Die Vista-internen Lösungen Die einfache Datensicherung bietet leider nicht viel Komfort. Sie können lediglich festlegen, welche Dateitypen gesichert werden sollen. So steht Ihnen immerhin die Option zur Verfügung beispielsweise Bilder, Dokumente oder komprimierte Dateien vor Verlust zu schützen. Allerdings ist es nicht möglich einzelne Ordner in die Sicherung auszuschließen bzw. gezielt ein Verzeichnis für das Backup auszuwählen. Mit den Benutzerrechten eines Administrators versehen – die Sicherung funktioniert mit "Ausführen als?" (runas) nicht – gelangen Sie im Bereich System und Wartung der Systemsteuerung zu der Aufgabe "Sicherung des Computers erstellen". Als Speicherort für die Sicherung können Sie die von Vista erkannten Partitionen, eine externe Festplatte oder ein beschreibbares Medium wie eine CD/DVD angeben. Sogar Netzwerkpfade sind möglich. Nach der abschließenden Auswahl des zu sichernden Datenträgers, dessen Dateisystem zwingend NTFS formatiert sein muss, und der Dateitypen, kann endlich der Speicherungsvorgang gestartet werden. Das Sicherungs-Werkzeug der "großen" Vista-Betriebssysteme ist zwar etwas umfangreicher, erlaubt aber – auch im Vergleich zu Vorhergehenden Betriebssystemen wie Windows 2000 oder XP Professional – keine anspruchsvollen Backupfunktionen.
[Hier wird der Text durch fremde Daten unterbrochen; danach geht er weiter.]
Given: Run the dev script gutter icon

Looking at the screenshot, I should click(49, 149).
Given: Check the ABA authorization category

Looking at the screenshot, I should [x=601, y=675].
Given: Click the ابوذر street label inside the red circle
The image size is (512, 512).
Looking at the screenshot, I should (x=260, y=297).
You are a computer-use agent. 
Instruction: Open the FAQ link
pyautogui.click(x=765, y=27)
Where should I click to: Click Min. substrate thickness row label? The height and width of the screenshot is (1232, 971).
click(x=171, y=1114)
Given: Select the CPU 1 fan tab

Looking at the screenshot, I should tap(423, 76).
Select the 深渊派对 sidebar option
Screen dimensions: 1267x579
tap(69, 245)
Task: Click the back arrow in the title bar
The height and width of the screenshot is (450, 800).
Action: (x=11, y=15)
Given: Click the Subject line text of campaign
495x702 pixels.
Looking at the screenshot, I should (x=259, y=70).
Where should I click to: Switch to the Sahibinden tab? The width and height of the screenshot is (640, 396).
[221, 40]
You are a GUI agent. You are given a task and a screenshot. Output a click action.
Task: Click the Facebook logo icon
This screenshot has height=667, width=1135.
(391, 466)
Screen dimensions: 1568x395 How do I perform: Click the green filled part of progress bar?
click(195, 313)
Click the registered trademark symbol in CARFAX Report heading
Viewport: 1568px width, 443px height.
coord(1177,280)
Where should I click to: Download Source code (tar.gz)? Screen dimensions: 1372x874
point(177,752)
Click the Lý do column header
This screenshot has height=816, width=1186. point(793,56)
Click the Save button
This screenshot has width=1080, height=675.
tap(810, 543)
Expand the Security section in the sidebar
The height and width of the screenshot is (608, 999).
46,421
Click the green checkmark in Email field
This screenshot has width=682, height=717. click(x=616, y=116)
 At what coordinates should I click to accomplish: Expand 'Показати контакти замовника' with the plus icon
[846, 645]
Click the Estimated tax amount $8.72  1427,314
Über das Startmenü finden Sie im Verzeichnis "Wartung" den Programmaufruf "Sichern und Wiederherstellen". Neben der Möglichkeit der oben beschriebenen Dateisicherung, steht Ihnen unter der Bezeichnung "Windows Complete PC-Sicherung" der Weg ein vollständiges PC-Backup anzulegen zur Verfügung. Leider bietet das Programm dem Anwender keine Eingriffsmöglichkeiten. Der Benutzer scheint keinerlei Rechte zu haben; Konfiguration: Fehlanzeige. Vista sucht zunächst nach möglichen Speicherorten. Zur Auswahl stehen DVDs, interne oder externe Festplattenpartitionen, die zwingend NTFS partitioniert sein müssen. Zudem werden für das Sicherungs-Image lediglich NTFS-Partitionen berücksichtigt, Dateiformate wie FAT16/32 sind "verboten". Nach Prüfung auf ausreichend Speicherplatz für das Image, wird eine automatisch erkannte, bereits vorhandene Sicherung um die Änderungen erweitert. Findet das Programm keine Sicherung, legt es ein komplett neues Image an, dessen Größe etwa der, des auf der zu sichernden Partition belegten Speicherplatzes entspricht. Einzig erfreuliche Eigenschaft des Vista-Backup-Programms ist die Geschwindigkeit. So war innerhalb von einer halben Stunde das Image von zwei Partitionen mit insgesamt 40 GB Dateninhalt auf eine externe Festplatte geschrieben. Nur unwesentlich länger dauert das auf DVD-Medien verteilte Backup. Kommt es tatsächlich zum Crash und Sie wollen das System mit dem Image wiederherstellen, starten Sie den PC von der Vista-Installations-DVD und wählen aus dem Menü "Computerreparaturoptionen" den Eintrag "Windows Complete PC-Wiederherstellung".
Hinweis Der Anschließende Formatierungsvorgang der gewählten Partition sowie das Übertragen des Image-Inhaltes geht im Vergleich zu Programmen von Fremdanbietern sehr flott. Nach ungefähr 20 Minuten ist Ihr System wieder arbeitsfähig.